SUPPLIED MATERIAL START

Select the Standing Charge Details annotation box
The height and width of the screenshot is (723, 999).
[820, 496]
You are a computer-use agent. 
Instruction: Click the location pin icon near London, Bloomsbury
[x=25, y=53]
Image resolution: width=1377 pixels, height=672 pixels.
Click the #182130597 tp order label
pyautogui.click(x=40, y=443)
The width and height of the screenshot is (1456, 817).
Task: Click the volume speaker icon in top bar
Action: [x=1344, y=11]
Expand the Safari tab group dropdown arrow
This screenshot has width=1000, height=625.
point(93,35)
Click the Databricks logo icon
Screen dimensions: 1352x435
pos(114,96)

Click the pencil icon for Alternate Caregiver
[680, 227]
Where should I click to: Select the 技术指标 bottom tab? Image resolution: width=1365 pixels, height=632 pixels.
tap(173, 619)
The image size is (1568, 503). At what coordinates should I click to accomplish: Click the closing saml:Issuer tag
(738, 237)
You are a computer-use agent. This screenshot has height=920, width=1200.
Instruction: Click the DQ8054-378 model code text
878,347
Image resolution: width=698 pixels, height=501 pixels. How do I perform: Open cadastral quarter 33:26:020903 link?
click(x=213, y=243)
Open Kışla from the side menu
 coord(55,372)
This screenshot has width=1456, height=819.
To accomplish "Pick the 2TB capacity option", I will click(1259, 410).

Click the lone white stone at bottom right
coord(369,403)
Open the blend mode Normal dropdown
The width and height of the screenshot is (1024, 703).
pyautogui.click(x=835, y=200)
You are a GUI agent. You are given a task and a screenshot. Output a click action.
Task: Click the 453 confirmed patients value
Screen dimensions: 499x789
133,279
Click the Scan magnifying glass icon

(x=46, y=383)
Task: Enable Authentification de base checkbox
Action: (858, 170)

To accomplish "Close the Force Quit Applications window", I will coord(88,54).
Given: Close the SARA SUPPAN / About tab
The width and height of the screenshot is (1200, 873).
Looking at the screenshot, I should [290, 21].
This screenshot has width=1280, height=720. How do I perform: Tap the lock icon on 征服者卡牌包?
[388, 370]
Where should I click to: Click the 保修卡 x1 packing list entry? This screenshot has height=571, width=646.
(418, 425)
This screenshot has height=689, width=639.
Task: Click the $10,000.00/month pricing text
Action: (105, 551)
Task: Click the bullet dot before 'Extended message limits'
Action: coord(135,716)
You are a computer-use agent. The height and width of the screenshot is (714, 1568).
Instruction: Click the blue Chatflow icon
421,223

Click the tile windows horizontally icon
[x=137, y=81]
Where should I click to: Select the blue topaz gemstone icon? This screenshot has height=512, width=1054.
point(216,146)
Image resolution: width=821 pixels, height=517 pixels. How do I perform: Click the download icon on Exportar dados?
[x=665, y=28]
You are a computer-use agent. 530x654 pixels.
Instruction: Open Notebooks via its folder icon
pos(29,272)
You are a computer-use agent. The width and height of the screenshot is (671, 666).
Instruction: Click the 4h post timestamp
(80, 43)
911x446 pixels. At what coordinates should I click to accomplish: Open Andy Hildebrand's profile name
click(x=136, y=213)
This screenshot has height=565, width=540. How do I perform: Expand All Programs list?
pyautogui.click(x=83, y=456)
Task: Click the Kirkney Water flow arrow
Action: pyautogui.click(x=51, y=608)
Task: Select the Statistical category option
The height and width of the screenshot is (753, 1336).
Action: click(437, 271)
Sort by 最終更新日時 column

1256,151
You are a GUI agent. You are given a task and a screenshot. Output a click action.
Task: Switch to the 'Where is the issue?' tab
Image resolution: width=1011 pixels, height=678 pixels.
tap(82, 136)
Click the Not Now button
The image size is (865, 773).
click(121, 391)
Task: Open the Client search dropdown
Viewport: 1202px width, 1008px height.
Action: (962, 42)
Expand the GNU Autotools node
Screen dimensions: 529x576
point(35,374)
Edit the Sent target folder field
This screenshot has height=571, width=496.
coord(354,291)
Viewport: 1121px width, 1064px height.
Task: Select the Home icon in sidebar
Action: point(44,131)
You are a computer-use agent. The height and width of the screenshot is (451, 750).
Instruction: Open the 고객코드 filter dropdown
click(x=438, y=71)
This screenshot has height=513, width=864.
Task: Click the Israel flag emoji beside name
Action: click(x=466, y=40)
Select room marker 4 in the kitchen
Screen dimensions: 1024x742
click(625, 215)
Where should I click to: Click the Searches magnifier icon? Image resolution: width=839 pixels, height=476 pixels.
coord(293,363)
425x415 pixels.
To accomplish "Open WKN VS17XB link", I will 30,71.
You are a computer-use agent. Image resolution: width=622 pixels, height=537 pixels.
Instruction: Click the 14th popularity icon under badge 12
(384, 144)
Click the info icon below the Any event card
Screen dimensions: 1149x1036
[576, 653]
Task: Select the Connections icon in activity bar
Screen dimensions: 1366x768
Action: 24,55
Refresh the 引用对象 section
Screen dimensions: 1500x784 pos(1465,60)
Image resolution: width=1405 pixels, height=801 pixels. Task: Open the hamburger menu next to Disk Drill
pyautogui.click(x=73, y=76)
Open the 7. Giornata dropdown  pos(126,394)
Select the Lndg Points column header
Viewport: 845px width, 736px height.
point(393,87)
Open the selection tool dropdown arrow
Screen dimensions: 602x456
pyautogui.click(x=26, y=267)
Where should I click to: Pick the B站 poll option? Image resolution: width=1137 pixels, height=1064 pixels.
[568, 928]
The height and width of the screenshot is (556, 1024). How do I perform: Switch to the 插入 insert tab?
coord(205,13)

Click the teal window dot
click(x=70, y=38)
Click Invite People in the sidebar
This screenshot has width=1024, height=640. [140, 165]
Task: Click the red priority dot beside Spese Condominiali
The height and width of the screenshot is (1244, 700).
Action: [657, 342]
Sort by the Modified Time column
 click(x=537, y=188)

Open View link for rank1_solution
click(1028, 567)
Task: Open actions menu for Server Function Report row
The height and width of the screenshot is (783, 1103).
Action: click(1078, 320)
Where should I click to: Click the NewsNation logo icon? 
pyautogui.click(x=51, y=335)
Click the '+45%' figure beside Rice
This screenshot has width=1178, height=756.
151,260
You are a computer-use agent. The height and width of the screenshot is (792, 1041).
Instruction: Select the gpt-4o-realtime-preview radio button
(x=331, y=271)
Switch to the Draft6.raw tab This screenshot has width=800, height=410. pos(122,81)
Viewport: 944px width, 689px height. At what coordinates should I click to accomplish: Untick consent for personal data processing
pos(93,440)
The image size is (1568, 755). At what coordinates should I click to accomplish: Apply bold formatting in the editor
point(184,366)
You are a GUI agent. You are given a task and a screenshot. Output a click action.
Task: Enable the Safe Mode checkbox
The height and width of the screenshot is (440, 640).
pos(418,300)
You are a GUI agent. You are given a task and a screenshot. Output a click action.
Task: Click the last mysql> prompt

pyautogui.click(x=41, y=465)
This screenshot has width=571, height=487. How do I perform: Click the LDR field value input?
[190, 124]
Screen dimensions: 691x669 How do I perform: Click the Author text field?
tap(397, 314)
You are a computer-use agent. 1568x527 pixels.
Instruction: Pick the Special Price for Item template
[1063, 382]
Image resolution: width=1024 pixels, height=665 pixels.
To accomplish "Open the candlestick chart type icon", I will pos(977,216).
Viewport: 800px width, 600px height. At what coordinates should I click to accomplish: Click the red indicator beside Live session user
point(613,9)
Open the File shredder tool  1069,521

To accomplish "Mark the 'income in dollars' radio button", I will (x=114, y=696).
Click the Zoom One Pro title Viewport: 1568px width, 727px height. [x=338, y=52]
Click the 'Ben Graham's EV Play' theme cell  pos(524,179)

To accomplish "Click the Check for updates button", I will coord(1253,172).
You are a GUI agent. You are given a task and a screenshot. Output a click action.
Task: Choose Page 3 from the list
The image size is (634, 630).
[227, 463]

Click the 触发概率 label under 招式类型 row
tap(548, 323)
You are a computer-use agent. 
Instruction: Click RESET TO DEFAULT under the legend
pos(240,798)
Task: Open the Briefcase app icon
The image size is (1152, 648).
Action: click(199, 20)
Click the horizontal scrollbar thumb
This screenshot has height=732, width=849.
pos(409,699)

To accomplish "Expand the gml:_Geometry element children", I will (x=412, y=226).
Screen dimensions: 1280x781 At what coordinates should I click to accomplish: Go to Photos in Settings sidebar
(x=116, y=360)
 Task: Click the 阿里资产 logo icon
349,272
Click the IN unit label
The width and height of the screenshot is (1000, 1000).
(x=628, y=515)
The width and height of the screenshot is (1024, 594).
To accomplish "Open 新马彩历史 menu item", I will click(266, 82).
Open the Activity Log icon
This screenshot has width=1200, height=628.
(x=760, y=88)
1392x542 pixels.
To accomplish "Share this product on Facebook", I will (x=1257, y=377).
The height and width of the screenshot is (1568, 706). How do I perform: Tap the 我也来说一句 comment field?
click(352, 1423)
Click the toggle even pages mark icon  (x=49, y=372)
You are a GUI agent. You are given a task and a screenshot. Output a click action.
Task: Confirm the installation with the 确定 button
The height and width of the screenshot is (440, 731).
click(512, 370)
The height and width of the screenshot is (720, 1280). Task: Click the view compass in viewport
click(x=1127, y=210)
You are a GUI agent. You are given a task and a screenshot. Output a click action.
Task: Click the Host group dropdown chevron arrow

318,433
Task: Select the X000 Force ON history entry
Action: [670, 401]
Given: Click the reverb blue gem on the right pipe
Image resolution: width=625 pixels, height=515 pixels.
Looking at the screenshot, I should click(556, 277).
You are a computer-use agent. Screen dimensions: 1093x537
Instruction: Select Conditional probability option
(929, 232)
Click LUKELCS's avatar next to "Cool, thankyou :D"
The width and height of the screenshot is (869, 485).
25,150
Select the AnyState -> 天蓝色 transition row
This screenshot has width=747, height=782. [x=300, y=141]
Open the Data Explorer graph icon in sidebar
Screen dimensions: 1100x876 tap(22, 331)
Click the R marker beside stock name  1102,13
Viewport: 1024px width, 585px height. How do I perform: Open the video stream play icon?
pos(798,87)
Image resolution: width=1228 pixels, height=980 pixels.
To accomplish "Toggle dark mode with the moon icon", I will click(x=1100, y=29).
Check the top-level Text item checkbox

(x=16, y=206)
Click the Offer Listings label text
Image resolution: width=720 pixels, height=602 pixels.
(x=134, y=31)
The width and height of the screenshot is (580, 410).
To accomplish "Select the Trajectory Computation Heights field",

SUPPLIED MATERIAL END

[TASK STATEMENT] In how many lines of the entries does "Close" appear? Reply with only the number.

[OUTPUT FOR THIS TASK] 2